Set exercise a => In the rows running from the line containing "Viewport: 954px width, 940px" through the line containing "pyautogui.click(x=203, y=81)", swap "screenshot" for "image" and write those lines out again with everything else left as it is.

Text extract =>
Servicing Mission 4
(SM4)

The Hubble Space Telescope was reborn with Servicing Mission 4 (SM4), the fifth and final servicing of the orbiting observatory. During SM4, astronauts installed two new scientific instruments – the Cosmic Origins Spectrograph (COS) and Wide Field Camera 3 (WFC3). Two failed instruments, the Space Telescope Imaging Spectrograph (STIS) and the Advanced Camera for Surveys (ACS), were brought back to life by the first ever on-orbit repairs. These efforts brought Hubble to the apex of its scientific capabilities.

To prolong Hubble's life, astronauts installed new batteries, new gyroscopes, a new science computer, a refurbished fine guidance sensor, and new insulation on three electronics bays. Additionally, astronauts attached a device to the base of the telescope that will facilitate de-orbiting when the telescope is eventually decommissioned.

Quick Facts

COS is an ultraviolet spectrograph with one overriding objective: to collect as many ultraviolet photons of light as possible over a wide field of view. Scientifically, its primary goals include studying of the origins of large-scale structure in the universe, the formation, and evolution of galaxies, and the origin of stellar and planetary systems and the cold interstellar medium. It can effectively study of the huge, dark reservoir of gas that exists between the galaxies both near and far. This dark reservoir represents the largest-scale structure in the universe, the so-called "cosmic web." 

COS and the Space Telescope Imaging Spectrograph (STIS) were designed to complement each other. COS seeing ultraviolet light and STIS seeing in ultraviolet through optical to near-infrared light.

SM4 astronauts mounted COS in the space occupied by the Corrective Optics Space Telescope Axial Replacement (COSTAR), which became redundant when SM3B astronauts replaced the Faint Object Camera in 2002.

Four large flexible solar array (SA) panels provide power to the observatory.

With a "panchromatic" sensitivity extending from the ultraviolet through the visible and into infrared wavelengths of light, Hubble’s WFC3 is an extremely powerful imaging instrument that extended Hubble's capabilities to see deeper into the universe. WFC3 was a bridge to the infrared observations made by the James Webb Space Telescope.

WFC3 replaced the Wide-Field Camera 2 (WFPC2), which SM1 astronauts installed in 1993. WFPC2 performed extraordinarily for nearly sixteen years. WFC3 has a 7-16 times advantage over WFPC2 in discovery efficiency –the product of its wider field-of-view and greater sensitivity.

WFC3 is optimized for ultraviolet and infrared wavelengths. This complements the Advanced Camera for Surveys (ACS), which is optimized for visible light between blue and red wavelengths. The WFC3 also provides a capable backup to the ACS at visible wavelengths, should the latter suffer an operational failure. Both create the kinds of images for which the Hubble is best known.

Designed with servicing in mind, Hubble’s instrument bay doors hold handrails and are relatively easy for astronauts to open with customized tools. The same is not true for the instruments themselves.

Installed on the telescope during SM2 in 1997, the Space Telescope Imaging Spectrograph (STIS) worked brilliantly for 7.5 years before the failure of a power supply in August 2004 interrupted its operation, sending it into "safe mode."

Set exercise b =>
Answer these questions from the Hubble servicing text:
(i) In what year did SM1 astronauts install the Wide-Field Camera 2 (WFPC2)?
(ii) How many large flexible solar array panels power the observatory?
(iii) In what month and year did a power supply failure interrupt the operation of STIS?

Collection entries
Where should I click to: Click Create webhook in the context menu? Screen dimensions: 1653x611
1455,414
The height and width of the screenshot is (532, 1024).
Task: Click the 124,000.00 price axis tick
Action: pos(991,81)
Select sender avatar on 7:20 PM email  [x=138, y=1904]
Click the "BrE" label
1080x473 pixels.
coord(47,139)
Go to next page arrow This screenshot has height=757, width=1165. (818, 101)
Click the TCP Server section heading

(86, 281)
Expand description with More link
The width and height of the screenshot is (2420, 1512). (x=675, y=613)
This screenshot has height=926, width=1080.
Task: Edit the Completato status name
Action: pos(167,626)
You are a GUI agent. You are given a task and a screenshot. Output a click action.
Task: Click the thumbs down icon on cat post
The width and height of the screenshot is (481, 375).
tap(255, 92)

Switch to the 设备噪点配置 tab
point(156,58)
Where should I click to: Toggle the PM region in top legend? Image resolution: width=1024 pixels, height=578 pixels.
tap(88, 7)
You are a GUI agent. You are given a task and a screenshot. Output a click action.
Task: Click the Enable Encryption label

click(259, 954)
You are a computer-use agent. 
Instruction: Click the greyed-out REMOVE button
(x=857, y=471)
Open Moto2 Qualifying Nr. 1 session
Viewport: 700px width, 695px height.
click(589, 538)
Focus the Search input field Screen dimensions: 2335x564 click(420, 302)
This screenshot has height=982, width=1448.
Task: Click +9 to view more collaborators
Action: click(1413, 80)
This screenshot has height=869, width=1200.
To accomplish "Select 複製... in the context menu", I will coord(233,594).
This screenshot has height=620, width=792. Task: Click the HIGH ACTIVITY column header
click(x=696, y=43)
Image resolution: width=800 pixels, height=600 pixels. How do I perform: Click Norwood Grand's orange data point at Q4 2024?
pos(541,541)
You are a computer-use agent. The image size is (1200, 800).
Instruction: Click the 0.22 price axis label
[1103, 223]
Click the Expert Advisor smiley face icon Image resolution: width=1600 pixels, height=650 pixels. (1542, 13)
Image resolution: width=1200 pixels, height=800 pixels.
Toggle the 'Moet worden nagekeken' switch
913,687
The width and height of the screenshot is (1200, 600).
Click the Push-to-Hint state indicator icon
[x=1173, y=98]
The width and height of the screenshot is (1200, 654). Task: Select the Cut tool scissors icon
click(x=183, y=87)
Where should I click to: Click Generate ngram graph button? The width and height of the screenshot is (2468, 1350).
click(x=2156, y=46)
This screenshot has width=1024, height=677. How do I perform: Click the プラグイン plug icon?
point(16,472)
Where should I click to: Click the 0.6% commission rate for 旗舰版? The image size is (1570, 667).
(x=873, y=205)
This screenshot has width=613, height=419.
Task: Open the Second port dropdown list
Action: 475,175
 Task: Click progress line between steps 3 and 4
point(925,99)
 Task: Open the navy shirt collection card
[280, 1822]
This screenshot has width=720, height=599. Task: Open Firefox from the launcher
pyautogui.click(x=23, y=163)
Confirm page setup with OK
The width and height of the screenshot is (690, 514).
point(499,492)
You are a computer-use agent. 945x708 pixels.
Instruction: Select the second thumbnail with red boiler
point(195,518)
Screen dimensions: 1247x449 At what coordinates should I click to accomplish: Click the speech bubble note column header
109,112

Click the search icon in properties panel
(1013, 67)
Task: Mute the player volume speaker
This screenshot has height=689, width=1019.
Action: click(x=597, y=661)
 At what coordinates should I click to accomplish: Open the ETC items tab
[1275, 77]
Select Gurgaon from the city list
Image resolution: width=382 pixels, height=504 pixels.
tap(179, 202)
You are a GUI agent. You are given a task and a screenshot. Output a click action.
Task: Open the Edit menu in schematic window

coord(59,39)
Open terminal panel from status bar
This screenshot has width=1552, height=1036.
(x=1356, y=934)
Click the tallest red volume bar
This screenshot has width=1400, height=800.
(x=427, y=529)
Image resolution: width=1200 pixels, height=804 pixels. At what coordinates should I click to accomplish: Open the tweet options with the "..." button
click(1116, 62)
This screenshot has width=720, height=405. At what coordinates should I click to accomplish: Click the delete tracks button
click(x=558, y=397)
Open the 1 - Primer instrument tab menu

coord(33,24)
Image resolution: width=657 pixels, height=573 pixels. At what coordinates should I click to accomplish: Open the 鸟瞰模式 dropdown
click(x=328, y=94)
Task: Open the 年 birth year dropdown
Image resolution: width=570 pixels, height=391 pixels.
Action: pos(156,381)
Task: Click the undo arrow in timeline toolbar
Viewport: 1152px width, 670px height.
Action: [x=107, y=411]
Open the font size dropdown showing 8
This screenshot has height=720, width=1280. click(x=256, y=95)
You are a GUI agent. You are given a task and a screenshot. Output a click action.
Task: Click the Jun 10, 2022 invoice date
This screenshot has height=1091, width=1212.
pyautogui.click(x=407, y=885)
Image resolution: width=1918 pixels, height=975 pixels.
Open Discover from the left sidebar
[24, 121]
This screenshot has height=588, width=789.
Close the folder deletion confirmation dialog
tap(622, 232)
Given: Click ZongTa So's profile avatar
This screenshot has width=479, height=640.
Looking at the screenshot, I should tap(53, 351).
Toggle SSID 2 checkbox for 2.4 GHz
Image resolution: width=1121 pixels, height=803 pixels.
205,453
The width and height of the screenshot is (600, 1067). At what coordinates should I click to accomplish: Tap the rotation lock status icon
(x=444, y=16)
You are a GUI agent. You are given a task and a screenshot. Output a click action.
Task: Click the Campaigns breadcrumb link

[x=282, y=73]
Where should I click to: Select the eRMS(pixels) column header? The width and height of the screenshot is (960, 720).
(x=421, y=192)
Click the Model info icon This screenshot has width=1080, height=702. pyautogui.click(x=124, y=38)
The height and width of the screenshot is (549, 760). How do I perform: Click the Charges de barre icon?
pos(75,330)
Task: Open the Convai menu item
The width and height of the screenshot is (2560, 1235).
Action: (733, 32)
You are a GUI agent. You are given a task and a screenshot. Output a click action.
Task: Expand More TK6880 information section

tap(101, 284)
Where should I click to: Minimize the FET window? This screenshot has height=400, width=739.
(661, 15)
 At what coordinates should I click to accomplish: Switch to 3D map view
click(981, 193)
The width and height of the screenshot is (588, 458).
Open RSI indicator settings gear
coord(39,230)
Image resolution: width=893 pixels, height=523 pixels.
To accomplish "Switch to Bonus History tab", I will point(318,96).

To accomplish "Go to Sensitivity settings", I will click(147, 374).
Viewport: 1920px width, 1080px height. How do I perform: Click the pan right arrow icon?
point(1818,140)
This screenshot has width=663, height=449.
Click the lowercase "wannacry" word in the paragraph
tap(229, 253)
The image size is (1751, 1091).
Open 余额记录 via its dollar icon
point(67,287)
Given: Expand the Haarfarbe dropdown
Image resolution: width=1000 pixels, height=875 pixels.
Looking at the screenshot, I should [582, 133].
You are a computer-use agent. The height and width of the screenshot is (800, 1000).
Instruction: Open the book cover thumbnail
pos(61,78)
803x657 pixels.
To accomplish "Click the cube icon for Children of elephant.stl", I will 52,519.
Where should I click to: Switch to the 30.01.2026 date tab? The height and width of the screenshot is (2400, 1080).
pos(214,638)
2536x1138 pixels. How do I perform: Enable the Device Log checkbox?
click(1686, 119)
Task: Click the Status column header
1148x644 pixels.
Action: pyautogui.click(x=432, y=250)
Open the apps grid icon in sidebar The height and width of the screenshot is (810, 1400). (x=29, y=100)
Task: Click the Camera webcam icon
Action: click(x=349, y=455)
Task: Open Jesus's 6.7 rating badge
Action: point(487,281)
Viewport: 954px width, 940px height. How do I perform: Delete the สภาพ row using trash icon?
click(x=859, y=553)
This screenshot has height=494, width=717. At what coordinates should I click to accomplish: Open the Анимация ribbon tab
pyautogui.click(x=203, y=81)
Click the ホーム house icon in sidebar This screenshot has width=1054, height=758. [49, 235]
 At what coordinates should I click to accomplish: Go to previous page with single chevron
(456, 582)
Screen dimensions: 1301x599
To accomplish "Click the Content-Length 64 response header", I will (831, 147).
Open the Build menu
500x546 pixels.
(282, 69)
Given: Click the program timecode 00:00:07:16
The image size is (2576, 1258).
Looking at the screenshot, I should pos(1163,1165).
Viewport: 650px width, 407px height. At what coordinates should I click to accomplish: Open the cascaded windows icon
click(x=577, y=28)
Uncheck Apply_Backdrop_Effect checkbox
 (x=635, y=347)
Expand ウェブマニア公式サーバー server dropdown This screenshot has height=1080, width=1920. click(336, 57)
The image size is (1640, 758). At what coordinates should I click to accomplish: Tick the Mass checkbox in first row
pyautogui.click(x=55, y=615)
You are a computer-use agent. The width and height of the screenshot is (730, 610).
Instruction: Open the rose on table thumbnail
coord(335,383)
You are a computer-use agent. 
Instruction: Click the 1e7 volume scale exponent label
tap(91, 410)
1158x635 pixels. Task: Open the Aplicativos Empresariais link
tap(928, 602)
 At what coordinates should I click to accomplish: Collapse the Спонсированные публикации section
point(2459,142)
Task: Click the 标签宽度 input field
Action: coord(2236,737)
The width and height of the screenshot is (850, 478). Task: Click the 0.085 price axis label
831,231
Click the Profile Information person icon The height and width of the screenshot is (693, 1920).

Task solution a =>
Viewport: 954px width, 940px height. How do I perform: Delete the สภาพ row using trash icon?
click(x=859, y=553)
This image has height=494, width=717. At what coordinates should I click to accomplish: Open the Анимация ribbon tab
pyautogui.click(x=203, y=81)

Task solution b =>
(i) 1993
(ii) Four
(iii) August 2004